(EXERCISE OBJECTIVE):
Please format every line of the rows below as a Markdown table with the columns "No." and "Line", numbering each line and skipping the blank ones. Leave the pictures out of the table.

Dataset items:

══════════

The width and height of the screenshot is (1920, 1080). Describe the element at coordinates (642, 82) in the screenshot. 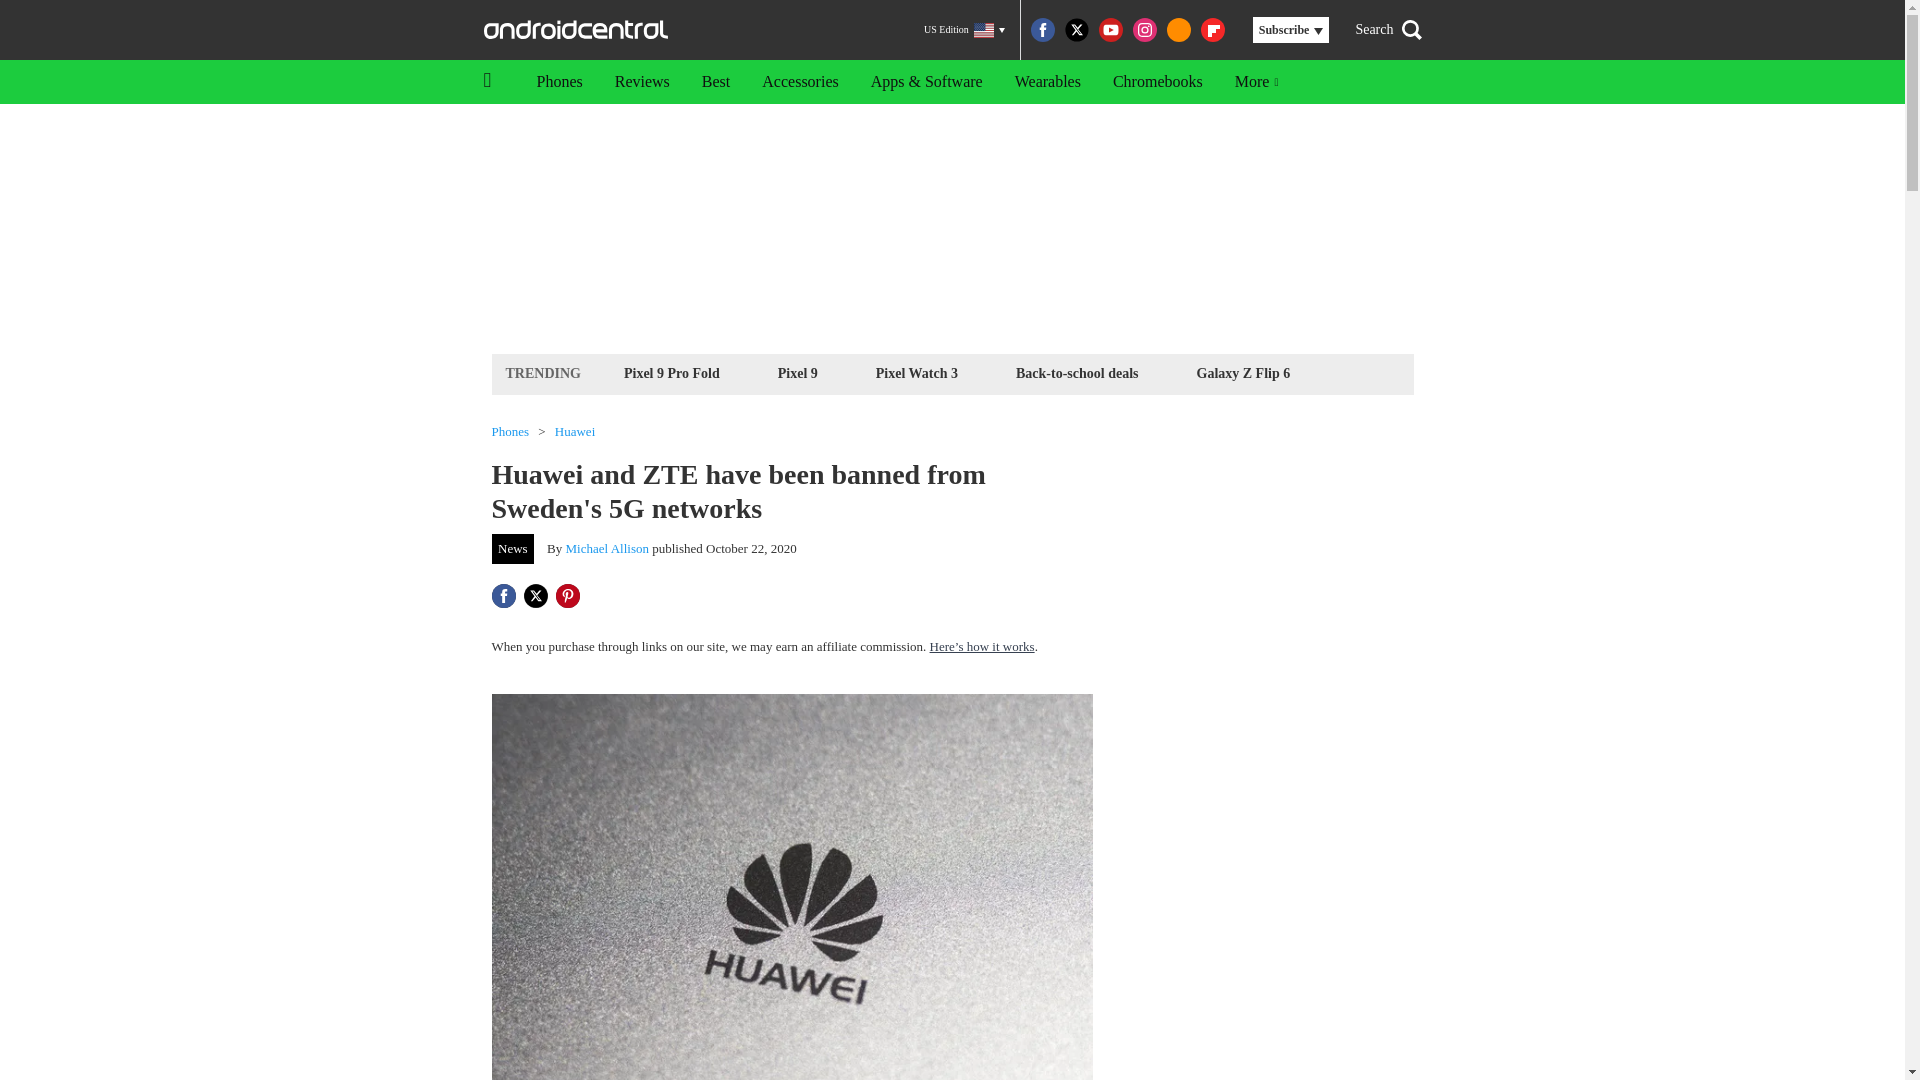

I see `Reviews` at that location.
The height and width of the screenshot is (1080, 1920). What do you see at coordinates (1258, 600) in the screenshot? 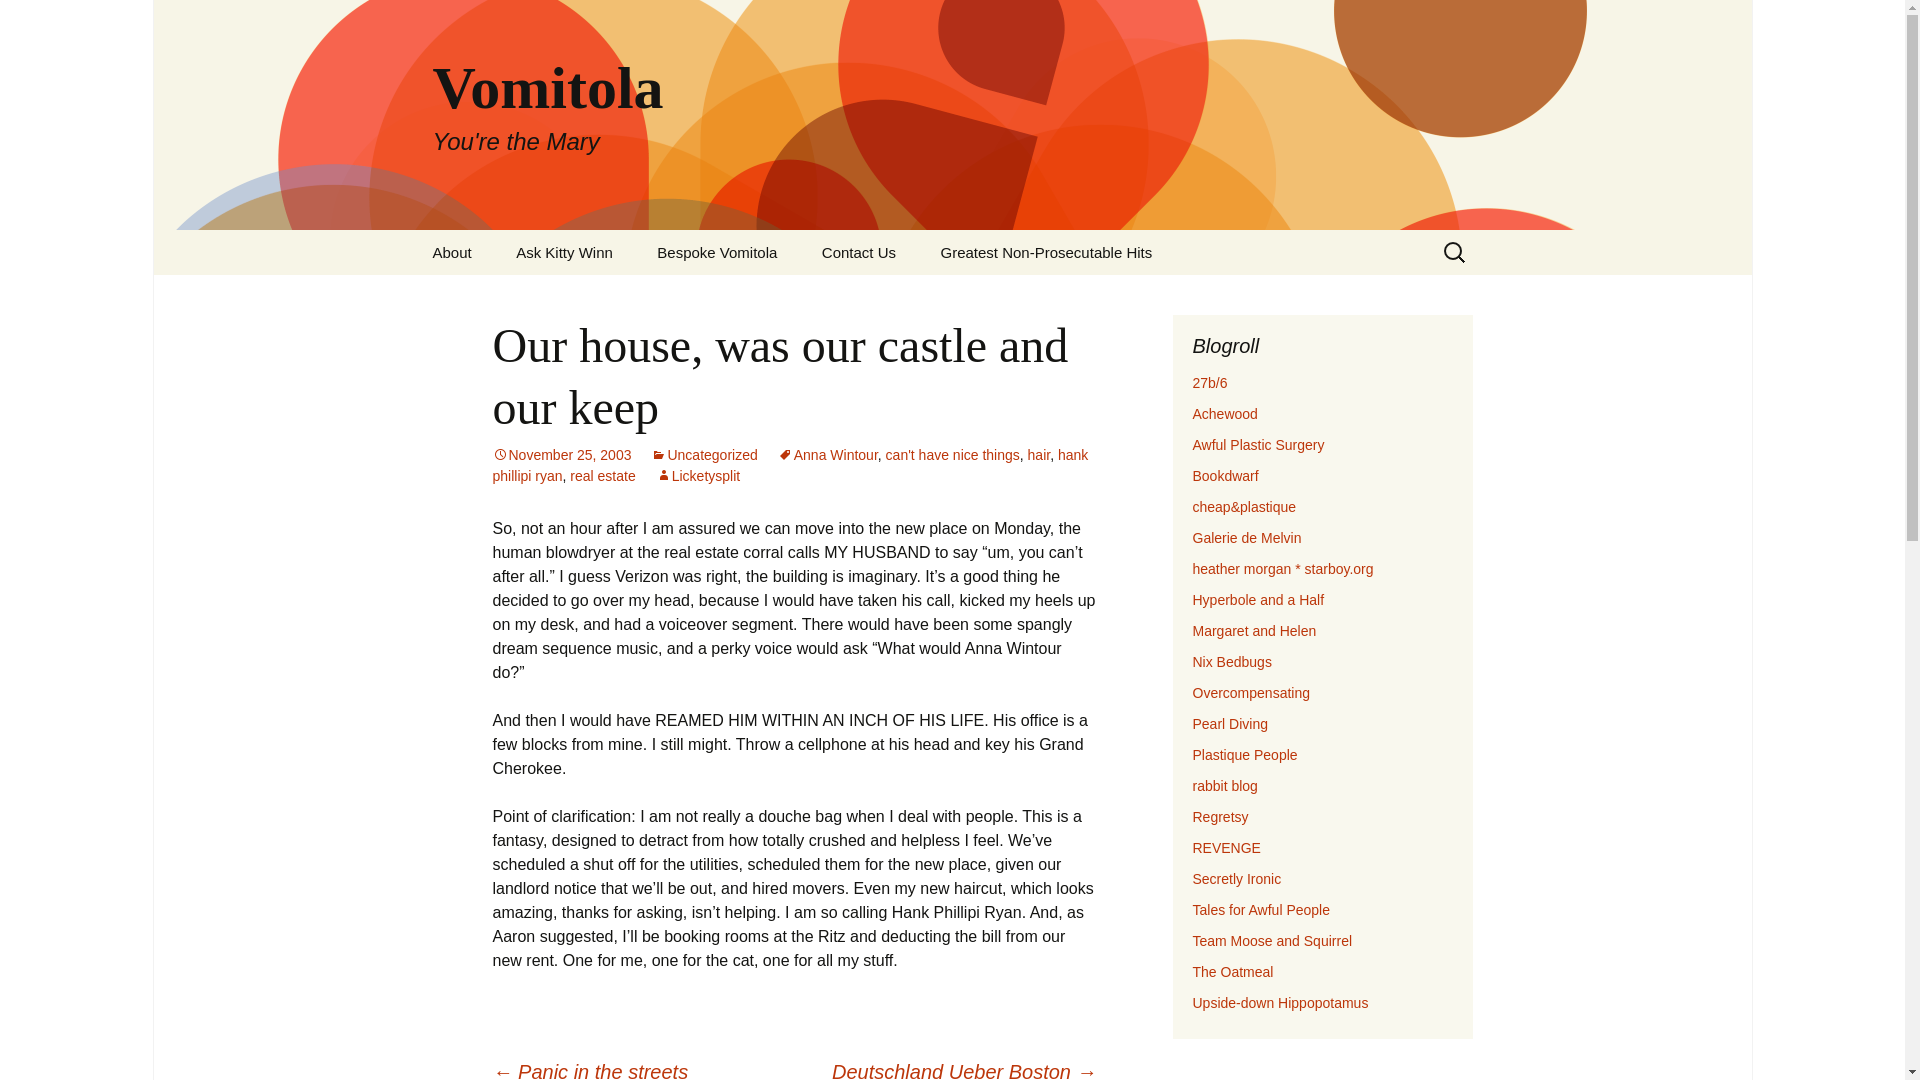
I see `November 25, 2003` at bounding box center [1258, 600].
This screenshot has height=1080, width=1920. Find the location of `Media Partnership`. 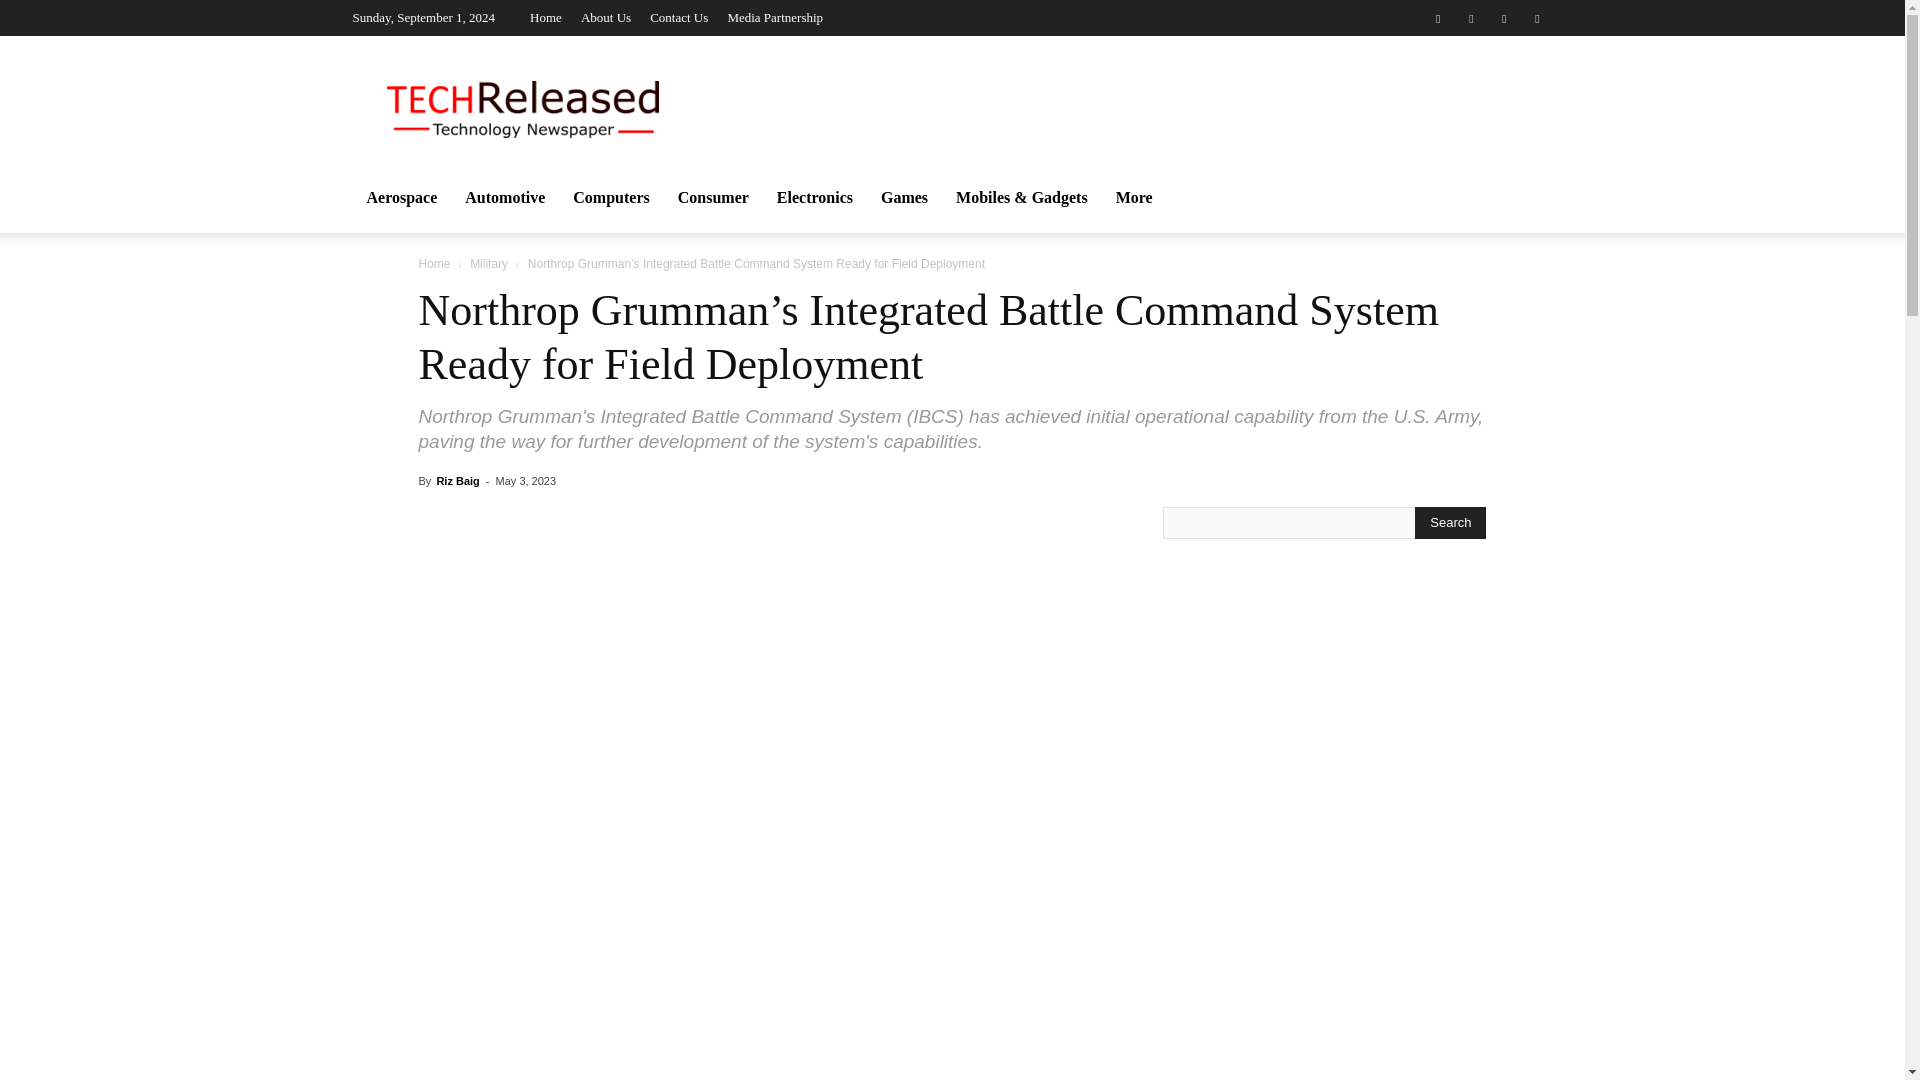

Media Partnership is located at coordinates (775, 16).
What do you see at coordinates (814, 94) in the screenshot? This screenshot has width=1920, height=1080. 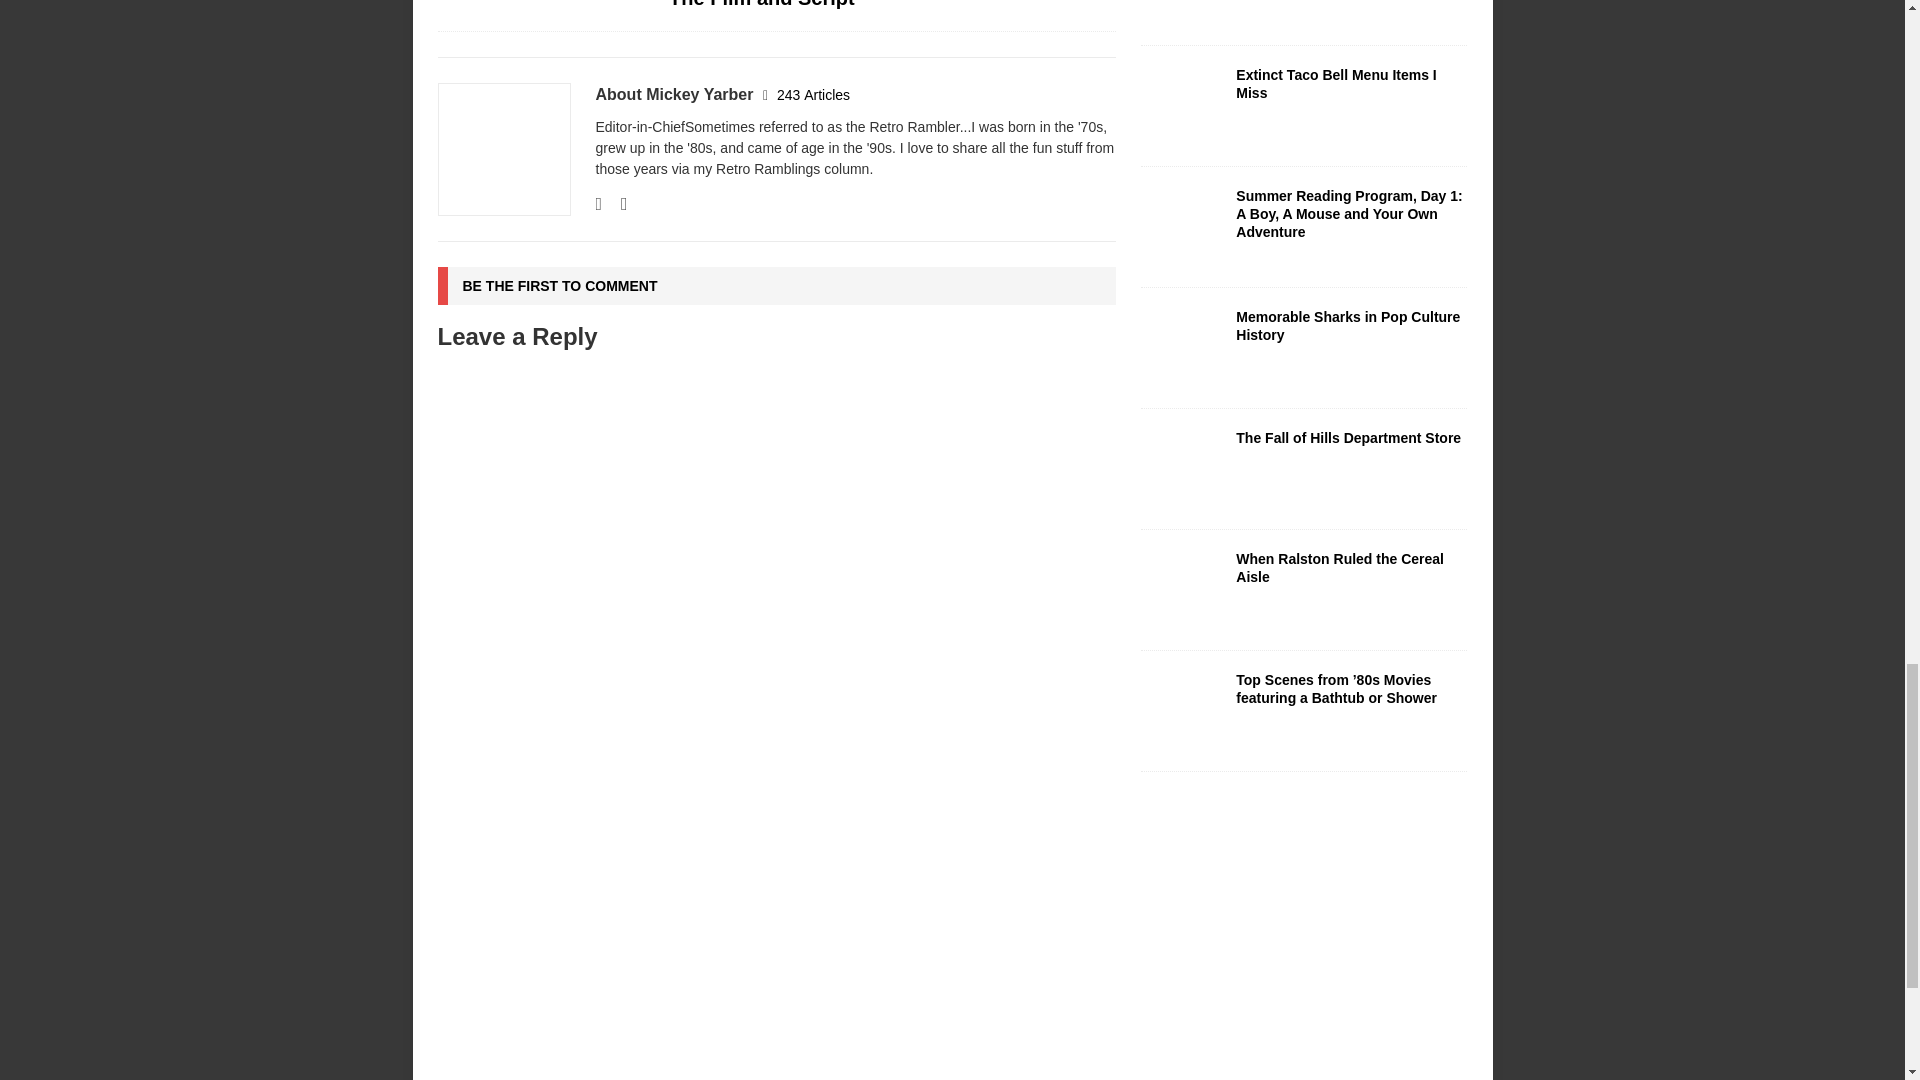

══════════

(RESULT BELOW):
| No. | Line |
|---|---|
| 1 | The width and height of the screenshot is (1920, 1080). Describe the element at coordinates (642, 82) in the screenshot.  |
| 2 | I see `Reviews` at that location. |
| 3 | The height and width of the screenshot is (1080, 1920). What do you see at coordinates (1258, 600) in the screenshot?  |
| 4 | I see `November 25, 2003` at bounding box center [1258, 600]. |
| 5 | This screenshot has height=1080, width=1920. Find the location of `Media Partnership`.  |
| 6 | Media Partnership is located at coordinates (775, 16). |
| 7 | What do you see at coordinates (814, 94) in the screenshot? This screenshot has width=1920, height=1080.  |